TASK: Nothing may be changed. Give the entries below again exactly.

[[ EXTRACTED RECORDS open ]]

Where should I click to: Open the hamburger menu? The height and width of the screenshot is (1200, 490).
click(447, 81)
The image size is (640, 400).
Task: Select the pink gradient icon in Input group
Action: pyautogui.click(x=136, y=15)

[[ EXTRACTED RECORDS closed ]]

WRITTEN ANSWER:
Where should I click to: Open the hamburger menu? The height and width of the screenshot is (1200, 490).
click(447, 81)
The image size is (640, 400).
Task: Select the pink gradient icon in Input group
Action: pyautogui.click(x=136, y=15)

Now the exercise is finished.